Find out if your child has ADD/ADHD, and what you can do to help.

Could My Child Have ADD/ADHD?

Attention Deficit Disorder (ADD), now referred to by physicians as Attention Deficit Hyperactivity Disorder (ADHD), is a condition that affects about five percent of American children today. According to the National Institute of Mental Health, boys are two to three times more likely to suffer from ADHD than girls.

The classic signs of ADHD are a child's inability to focus and a tendency to act impulsively. Here are some other common symptoms:

  • Inappropriate levels of activity
  • Distractibility
  • Inability to sit still or pay attention in class
  • Tendency to act "without thinking"
  • Becoming easily distracted by irrelevant sights and sounds
  • Rarely following instructions carefully and completely
  • Often losing or forgetting things
  • Frequent fidgeting and squirming
  • Having difficulty waiting in line or for a turn

All kids exhibit some of this behavior at one time or another.

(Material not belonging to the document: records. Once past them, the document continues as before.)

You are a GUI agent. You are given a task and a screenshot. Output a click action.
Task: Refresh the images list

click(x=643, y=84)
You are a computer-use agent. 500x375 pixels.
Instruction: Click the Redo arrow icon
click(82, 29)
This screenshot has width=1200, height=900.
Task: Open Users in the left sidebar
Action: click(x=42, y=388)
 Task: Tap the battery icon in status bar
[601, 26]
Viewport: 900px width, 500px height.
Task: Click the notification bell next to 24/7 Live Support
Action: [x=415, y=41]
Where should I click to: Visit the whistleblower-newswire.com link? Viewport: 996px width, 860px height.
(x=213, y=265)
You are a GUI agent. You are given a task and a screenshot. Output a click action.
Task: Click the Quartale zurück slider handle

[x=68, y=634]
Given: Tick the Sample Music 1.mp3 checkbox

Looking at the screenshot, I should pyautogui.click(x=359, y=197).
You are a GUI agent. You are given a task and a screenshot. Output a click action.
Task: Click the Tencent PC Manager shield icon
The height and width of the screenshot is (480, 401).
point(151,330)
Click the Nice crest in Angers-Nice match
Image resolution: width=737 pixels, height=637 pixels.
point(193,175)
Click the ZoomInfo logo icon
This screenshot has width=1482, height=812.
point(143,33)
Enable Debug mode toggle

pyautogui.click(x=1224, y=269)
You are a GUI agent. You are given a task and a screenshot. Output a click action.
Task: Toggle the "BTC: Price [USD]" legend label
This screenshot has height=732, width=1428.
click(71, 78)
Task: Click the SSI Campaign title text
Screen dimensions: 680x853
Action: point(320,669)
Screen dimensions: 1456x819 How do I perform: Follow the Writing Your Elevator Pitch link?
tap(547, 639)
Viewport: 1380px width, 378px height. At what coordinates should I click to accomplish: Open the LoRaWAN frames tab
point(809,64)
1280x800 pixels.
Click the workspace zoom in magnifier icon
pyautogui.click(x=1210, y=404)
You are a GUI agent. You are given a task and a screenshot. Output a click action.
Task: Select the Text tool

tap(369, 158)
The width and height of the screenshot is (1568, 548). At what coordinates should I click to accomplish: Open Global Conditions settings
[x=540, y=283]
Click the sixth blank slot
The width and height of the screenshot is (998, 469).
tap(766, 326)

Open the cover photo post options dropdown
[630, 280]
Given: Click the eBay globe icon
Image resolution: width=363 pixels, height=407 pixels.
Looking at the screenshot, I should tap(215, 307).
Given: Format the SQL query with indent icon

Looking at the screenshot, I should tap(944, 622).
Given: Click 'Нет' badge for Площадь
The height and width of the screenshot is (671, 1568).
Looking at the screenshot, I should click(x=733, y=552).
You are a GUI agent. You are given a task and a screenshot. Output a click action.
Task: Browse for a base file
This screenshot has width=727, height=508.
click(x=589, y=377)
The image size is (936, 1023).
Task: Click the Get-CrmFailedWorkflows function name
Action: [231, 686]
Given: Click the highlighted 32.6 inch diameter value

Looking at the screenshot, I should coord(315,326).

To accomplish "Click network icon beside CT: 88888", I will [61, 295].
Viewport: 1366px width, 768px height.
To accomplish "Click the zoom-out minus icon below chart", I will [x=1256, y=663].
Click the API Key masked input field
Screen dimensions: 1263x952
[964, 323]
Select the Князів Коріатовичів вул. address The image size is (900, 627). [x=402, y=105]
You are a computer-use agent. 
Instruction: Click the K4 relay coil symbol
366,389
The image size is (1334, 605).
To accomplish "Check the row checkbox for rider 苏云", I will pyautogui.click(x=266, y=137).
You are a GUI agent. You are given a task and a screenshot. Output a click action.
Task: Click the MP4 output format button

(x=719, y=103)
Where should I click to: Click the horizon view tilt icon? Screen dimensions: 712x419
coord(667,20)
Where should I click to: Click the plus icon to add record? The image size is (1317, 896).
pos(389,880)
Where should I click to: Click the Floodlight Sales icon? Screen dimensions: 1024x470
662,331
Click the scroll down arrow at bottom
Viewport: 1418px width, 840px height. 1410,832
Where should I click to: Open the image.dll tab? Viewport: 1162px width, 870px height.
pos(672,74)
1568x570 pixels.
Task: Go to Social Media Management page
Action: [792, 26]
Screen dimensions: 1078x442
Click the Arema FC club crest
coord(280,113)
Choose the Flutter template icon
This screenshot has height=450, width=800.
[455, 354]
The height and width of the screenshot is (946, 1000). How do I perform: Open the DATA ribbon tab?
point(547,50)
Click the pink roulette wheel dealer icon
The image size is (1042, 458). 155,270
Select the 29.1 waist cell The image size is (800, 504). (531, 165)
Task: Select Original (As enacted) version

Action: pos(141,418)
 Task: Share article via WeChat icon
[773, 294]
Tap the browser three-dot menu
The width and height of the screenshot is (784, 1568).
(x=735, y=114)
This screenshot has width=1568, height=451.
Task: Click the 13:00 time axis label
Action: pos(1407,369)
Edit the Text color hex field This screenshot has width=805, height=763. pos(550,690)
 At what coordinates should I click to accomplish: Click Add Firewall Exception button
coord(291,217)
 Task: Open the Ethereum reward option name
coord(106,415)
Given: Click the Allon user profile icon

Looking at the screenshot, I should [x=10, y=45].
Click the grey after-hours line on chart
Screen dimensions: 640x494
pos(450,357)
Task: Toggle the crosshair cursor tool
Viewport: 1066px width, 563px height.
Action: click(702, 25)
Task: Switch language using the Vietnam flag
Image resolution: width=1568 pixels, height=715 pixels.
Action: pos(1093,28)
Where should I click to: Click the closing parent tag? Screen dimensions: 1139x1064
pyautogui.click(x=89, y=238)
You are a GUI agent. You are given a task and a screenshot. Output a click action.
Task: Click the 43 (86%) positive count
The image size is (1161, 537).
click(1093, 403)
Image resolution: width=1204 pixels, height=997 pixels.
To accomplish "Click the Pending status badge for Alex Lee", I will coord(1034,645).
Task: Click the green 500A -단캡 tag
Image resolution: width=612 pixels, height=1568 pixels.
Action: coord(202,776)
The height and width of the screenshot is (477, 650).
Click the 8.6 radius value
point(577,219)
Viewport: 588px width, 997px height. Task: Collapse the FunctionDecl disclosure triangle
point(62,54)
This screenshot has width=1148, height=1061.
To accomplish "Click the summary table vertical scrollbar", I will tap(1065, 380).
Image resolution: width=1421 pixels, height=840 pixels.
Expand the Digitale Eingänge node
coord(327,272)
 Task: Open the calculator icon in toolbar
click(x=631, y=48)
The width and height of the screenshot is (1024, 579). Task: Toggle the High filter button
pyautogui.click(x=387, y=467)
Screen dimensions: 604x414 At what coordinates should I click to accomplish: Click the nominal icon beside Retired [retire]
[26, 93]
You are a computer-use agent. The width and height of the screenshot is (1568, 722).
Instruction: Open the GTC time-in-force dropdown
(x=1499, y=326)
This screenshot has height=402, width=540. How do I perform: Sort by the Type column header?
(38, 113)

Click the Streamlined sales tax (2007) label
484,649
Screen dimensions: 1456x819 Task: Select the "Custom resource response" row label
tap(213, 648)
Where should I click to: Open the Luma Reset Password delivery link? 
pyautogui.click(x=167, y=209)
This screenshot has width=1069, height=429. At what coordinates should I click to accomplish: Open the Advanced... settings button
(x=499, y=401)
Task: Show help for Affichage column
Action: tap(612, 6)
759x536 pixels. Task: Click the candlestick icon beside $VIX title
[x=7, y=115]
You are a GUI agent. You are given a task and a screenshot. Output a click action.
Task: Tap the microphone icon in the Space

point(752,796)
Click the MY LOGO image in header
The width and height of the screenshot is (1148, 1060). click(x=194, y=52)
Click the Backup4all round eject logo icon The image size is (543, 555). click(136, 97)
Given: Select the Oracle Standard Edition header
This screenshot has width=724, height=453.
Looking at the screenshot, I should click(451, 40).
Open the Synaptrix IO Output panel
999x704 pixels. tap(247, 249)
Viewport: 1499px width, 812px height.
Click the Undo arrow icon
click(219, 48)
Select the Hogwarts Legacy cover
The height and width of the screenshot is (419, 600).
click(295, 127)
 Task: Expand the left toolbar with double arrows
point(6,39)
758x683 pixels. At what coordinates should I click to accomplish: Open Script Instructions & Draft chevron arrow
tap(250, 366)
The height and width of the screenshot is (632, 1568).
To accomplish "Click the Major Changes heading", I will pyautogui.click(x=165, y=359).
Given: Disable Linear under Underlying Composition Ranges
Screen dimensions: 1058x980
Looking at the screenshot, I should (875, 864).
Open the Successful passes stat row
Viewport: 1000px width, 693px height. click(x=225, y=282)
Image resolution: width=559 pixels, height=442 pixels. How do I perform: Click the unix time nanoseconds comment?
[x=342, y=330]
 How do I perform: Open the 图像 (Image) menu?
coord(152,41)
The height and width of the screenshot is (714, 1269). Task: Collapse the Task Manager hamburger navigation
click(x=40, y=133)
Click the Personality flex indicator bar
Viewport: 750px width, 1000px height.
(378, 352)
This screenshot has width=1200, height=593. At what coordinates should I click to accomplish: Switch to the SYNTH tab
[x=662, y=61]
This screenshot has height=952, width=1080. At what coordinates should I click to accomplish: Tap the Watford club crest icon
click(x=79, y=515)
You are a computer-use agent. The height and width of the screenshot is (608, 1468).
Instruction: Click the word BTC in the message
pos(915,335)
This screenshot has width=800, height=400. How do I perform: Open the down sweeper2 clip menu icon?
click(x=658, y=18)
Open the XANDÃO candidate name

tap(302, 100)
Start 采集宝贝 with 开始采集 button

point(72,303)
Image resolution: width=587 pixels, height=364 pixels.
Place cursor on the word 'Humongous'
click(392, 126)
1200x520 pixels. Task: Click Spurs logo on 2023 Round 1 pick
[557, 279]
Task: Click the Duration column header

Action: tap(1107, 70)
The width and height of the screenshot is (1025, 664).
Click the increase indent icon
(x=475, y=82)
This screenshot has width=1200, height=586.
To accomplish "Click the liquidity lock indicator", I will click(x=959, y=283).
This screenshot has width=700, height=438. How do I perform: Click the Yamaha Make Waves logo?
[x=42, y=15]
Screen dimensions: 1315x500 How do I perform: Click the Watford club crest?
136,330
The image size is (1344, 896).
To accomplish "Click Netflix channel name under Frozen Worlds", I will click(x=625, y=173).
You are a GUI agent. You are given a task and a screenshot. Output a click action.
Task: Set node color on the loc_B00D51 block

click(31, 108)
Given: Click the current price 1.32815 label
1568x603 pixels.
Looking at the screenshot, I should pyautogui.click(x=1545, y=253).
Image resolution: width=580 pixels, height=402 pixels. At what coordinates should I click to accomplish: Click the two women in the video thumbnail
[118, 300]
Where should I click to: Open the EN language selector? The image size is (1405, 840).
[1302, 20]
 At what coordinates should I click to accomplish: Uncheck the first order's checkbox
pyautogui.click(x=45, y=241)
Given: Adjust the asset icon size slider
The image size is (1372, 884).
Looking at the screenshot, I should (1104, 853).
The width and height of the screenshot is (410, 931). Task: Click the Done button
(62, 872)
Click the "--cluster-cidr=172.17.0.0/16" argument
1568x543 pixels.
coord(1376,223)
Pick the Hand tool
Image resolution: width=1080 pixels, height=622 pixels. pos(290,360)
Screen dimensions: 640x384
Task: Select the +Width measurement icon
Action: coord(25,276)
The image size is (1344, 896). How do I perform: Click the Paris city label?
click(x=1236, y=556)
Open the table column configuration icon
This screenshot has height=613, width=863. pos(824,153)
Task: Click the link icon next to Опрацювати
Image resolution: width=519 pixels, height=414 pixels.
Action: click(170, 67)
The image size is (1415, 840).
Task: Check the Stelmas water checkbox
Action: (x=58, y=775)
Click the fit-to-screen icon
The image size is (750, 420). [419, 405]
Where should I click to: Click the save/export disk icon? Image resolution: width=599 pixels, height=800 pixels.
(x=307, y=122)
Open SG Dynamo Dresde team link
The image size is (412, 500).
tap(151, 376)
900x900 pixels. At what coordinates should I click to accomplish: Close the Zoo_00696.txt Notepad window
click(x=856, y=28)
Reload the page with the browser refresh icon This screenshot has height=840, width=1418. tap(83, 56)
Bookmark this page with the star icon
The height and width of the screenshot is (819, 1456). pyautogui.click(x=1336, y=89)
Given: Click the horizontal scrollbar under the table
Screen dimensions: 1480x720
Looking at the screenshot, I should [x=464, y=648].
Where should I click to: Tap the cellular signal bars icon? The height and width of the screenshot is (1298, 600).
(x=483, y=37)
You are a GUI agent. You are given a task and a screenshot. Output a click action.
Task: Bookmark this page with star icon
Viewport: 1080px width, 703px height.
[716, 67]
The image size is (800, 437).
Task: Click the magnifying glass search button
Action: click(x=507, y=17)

So how do you know if your child is suffering from ADHD or he's just a wild kid? Children who are responding to stressful family situations, are bored in the classroom, or are passing through certain stages of development may, at times, appear inattentive, hyperactive, or impulsive. That doesn't mean they have ADHD.

But there are a few clues that may signal that your child's actions are a symptom of ADHD. You should consult with your child's teacher and pediatrician if his symptoms appear:

  • Before age 7
  • Continuously -- not just in response to a temporary situation
  • To last for at least six months
  • More severely than other children in the same age group
  • In multiple settings (not just in the classroom or on the playground)

You should also consider talking with a mental health professional to rule out other possible psychological problems, such as depression or a learning disorder.